You decide to go into the recycling center on Thursdays. Your purpose now differs from previously. Previously you had a vision, one in which there was a workable space for sorting and a small stipend for yourself and maybe a few other workers. Your goal then was to distribute books of all kinds, statewide. You envisioned a literacy center being an offshoot of this project. And you could see it, Palmer in time embracing your literacy related efforts.

Prior to Covid, you thought that your vision might become a reality. But after, you began to think not. The books piled up during the pandemic, the publicity efforts were such that it became an instance of reverse logic. Everyone began bringing in books rather than taking them home. You, who supposedly were in charge, were then told that because there were so many books, that the existent books would have to be shredded and sent to the mill.

It did look for a while like the powers that be would provide a storage area, but grant funds that were originally thought to be designated for this purpose were then designated for recycling-related equipment purposes.

You also were told that VCRS is set up for dealing with recycling, not reuse materials. So it stands to reason, then, that books, being a recycling entity, would be shredded for mixed paper and sent to the mill; this complementing the premise that they are a commodity.


What to do? You considered all options, grant writing being foremost, finding a local space for the books, and upping your distribution efforts. But you dismissed these options after realizing that you, and you alone, would be taking on this task.

So, you finally decided that for now, you would act in your own self-interests. You limited yourself to one day of work, sorting. Sorting was what you most liked to do anyways. Your sorting efforts would benefit VCRS in that you would cull out the right wing and religious books, and as well, all the out-of-date books, so as to provide the shredders with work, generate some cash flow, and reduce the number of books on hand. And, additionally, you could, in being judicious in your culling efforts, make room in the limited space for more books.

You’d also take those books home for your personal library and for friends, which are the ones that have won major awards. And you’d take additional books home and see if you might sell them online.
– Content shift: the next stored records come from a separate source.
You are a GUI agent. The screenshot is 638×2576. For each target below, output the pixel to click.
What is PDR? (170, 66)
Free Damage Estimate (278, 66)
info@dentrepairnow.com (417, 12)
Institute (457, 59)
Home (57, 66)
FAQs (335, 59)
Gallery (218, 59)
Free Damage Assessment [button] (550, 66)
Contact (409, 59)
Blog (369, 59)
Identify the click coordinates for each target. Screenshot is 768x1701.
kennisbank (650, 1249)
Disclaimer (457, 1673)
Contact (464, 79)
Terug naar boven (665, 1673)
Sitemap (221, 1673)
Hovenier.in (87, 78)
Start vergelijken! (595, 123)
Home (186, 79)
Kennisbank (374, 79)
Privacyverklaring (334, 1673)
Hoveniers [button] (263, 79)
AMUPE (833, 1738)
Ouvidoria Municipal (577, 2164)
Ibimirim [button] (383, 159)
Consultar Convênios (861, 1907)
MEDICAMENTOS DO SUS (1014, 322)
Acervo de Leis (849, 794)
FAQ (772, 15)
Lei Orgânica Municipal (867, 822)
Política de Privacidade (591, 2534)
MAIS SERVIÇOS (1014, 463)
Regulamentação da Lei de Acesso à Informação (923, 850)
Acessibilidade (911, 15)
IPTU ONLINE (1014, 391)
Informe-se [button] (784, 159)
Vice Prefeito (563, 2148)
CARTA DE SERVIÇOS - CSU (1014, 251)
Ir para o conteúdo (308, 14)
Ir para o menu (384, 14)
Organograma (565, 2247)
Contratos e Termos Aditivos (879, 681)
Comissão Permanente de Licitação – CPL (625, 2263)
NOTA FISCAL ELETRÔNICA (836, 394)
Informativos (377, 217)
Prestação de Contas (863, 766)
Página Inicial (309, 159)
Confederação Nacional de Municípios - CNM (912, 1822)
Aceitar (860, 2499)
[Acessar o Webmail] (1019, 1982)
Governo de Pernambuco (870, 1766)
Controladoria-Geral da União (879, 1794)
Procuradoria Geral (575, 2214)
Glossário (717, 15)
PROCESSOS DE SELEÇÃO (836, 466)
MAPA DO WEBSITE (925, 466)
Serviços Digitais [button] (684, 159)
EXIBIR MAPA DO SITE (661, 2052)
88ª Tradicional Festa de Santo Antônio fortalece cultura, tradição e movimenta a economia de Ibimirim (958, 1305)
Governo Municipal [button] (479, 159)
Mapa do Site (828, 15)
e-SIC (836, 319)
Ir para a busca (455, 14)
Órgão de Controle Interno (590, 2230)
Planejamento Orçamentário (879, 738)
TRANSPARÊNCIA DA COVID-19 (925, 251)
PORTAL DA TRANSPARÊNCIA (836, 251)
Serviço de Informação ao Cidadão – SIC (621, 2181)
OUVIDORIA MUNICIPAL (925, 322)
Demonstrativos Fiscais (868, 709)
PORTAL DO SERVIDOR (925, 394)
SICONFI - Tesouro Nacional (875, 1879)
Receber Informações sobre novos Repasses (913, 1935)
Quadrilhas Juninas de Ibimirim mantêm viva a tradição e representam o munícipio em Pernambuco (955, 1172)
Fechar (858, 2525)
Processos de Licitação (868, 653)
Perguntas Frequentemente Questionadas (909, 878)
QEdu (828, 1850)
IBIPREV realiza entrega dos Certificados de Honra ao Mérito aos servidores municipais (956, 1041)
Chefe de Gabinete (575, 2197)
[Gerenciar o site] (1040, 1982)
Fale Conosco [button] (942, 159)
Oddly enough, you are now happy with this arrangement. You’re having access to the books that have come in means that you get to pick and choose and ultimately have dibs on the best of the best.

Will things ever change? Not in the foreseeable future. The powers that be don’t want for you to get a stipend, nor do they want to invest any time or money into this project.

You are okay with it all because you got this project going and, in its own way, it’s still going. The going may be half-assed, but the half-assed are still going.